In October 2024, a Northbrook student in Mendota was hit by a vehicle walking in the crosswalk across Guiles Avenue, the road the school is on, to 16th Street.
In September, a month earlier, a similar issue happened in Lafayette, Colorado on two separate occasions with kids being hit while riding a bike or walking in crosswalks before or after school, near a school.
It also happened in May along a school in Cincinnati and in February on a Chicago roadway.
A middle-school male student suffered a broken leg and facial injuries after being struck by a vehicle while walking in an Ohio (the state) crosswalk at 8:30 a.m. Monday, January 27, 2025.
I found more and read about each of the instances.
Some didn’t have a crossing guard.
One was at an intersection without working lights and no stop sign.
A couple were on straight intersections and others involved a curved street.
I even read one story where there was a cop a block away patrolling a street and he had to jump in his squad car and chase a driver after clipping a kid as the student was getting off a school bus and trying to transfer to another bus to get home.
Obviously, the one in Mendota at Northbrook hits closer to home, well, because it is home or the surrounding area. A situation where someone gets hurt affects all of us in some way.
It could be your kid. Or your sister’s middle schooler. Or your brother’s sixth-grade genius. Or the list could go on and on how we could be connected when something happens to anyone in a community the size of Mendota.
If you’ve heard it once, you’ve heard it a million times, “Everyone knows everyone or is connected in some way.”
Which for the most part, is why a lot of Mendota residents stay in Mendota, because we know the people in the community.
At the same time, if we could know the student getting hit, we could also know the person driving the vehicle.
We could know the person driving too fast.
The driver not paying attention.
The individual being reckless.
The ignorant adult who could injury or kill an innocent young child.

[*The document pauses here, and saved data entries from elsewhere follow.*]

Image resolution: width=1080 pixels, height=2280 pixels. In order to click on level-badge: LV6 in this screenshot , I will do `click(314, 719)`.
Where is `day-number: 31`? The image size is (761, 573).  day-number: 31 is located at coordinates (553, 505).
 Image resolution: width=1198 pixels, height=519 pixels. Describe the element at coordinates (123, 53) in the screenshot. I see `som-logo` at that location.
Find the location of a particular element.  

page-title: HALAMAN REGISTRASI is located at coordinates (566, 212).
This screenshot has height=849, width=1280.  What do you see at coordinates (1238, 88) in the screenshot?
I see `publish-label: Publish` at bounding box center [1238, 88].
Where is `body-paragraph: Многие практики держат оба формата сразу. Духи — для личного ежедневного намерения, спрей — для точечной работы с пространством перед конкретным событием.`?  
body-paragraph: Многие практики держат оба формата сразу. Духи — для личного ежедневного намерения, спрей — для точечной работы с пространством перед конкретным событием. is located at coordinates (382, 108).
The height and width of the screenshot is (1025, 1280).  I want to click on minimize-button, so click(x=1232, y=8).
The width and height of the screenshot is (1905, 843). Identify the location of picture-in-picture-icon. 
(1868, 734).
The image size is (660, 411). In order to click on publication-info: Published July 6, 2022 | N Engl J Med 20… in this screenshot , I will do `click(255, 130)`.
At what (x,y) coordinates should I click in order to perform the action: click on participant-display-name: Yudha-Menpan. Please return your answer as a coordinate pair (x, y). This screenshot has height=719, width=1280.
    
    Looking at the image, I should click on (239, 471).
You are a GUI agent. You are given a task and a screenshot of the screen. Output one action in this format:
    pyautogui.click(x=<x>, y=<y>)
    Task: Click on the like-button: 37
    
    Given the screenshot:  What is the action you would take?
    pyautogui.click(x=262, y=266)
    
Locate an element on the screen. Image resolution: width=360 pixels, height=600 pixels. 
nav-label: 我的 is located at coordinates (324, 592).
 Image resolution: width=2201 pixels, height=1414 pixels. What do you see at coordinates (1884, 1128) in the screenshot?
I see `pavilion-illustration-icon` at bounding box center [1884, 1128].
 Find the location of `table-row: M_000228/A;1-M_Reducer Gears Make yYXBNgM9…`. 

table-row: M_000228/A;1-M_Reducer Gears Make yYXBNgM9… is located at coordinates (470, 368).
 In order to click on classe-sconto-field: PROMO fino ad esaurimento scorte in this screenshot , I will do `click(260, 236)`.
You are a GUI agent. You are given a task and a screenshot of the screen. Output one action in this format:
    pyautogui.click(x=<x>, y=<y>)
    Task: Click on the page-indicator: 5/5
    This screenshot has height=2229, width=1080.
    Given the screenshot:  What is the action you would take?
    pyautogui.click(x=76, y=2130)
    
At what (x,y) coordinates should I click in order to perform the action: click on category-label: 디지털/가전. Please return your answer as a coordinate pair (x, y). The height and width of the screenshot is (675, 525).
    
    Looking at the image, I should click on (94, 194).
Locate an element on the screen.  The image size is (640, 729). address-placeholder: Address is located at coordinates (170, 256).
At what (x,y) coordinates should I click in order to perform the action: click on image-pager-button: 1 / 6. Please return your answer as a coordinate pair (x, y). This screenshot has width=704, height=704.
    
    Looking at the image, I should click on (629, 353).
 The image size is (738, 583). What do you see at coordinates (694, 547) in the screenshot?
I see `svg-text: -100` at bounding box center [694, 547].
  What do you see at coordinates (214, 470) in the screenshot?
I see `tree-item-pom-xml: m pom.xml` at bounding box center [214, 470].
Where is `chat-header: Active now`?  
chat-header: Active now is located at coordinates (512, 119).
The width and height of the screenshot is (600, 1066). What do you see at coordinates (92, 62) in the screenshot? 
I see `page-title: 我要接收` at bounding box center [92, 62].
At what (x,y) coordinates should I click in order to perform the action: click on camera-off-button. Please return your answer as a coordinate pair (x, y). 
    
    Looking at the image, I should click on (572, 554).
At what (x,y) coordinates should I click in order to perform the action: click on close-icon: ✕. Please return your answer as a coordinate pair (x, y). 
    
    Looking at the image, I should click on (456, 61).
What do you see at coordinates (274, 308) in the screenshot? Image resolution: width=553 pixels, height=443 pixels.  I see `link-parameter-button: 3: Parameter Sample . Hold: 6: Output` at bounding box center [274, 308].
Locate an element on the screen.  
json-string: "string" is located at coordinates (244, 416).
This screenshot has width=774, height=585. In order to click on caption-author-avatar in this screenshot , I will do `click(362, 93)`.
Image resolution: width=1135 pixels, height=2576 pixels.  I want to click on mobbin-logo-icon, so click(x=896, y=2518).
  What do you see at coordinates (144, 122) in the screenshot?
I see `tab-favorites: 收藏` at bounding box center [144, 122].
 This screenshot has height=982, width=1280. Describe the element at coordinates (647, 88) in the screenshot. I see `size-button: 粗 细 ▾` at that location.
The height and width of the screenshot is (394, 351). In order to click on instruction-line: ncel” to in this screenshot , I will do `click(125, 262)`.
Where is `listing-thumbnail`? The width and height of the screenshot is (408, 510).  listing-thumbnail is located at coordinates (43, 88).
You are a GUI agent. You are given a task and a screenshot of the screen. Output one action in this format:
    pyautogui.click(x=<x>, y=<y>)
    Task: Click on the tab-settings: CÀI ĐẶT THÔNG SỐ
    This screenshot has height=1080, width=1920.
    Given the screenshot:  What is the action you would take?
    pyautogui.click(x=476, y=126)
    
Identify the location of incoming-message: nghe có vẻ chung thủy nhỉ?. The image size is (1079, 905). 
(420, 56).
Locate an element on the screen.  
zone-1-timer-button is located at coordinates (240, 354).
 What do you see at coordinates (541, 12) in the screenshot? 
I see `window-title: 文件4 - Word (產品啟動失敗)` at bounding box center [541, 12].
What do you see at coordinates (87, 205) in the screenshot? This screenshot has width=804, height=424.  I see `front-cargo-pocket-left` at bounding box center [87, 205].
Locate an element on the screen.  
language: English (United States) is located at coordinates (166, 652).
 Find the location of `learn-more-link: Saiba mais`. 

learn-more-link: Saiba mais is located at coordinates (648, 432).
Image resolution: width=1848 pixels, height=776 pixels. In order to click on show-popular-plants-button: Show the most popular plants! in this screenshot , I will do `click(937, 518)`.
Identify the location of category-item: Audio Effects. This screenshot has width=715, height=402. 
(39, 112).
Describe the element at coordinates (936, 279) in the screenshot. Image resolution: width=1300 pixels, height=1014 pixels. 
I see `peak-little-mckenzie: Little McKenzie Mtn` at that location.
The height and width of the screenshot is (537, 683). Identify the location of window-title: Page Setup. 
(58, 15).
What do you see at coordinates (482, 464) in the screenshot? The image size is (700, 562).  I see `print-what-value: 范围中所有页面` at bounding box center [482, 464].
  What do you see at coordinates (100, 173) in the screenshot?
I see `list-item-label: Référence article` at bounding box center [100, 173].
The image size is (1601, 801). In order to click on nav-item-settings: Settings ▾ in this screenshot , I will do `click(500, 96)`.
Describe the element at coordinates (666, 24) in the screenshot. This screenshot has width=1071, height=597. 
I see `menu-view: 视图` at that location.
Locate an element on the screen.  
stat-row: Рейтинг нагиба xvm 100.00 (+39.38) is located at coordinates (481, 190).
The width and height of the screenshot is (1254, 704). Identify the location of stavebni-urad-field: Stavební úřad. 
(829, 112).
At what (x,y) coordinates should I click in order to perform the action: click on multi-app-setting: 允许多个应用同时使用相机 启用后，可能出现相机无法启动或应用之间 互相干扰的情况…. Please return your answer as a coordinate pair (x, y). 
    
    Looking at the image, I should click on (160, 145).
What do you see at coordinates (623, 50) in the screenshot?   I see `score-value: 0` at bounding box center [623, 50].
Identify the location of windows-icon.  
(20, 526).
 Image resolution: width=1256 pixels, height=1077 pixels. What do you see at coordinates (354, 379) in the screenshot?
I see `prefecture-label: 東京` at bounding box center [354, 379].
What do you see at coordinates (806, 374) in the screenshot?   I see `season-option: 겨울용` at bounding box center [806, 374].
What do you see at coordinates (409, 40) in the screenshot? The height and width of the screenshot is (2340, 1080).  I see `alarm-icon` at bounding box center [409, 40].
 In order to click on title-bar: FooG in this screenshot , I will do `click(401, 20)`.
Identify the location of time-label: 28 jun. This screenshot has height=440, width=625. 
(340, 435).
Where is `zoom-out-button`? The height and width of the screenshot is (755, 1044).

In the stories I read or was told, there was blame put on police departments because there wasn’t anyone patrolling the school crosswalks. There was also blame put on staff shortages and no one wanting to take on the job. Also, school administrators and teachers for not worrying about the student’s safety.
There was blame put on the children for walking across the street when it wasn’t their turn or when they shouldn’t.
Responsibility was put on lack of volunteers or the lack of people wanting to get paid to be a crossing guard.
I didn’t find many stories following the same narrative.
There was only one intangible in each story which was the same…someone was driving too fast and hit a kid.
We all have places to go, people to see, missions to accomplish.
But the first one should always be to make sure the people are safe around us, which also includes the people who be crossing the street in front of you.
Slow down, keep your eyes on the road, be aware of students scurrying across streets, and be mindful of could happen if you’re not being a diligent driver and human being.
It’s easy, slow down in school zones and the walkways.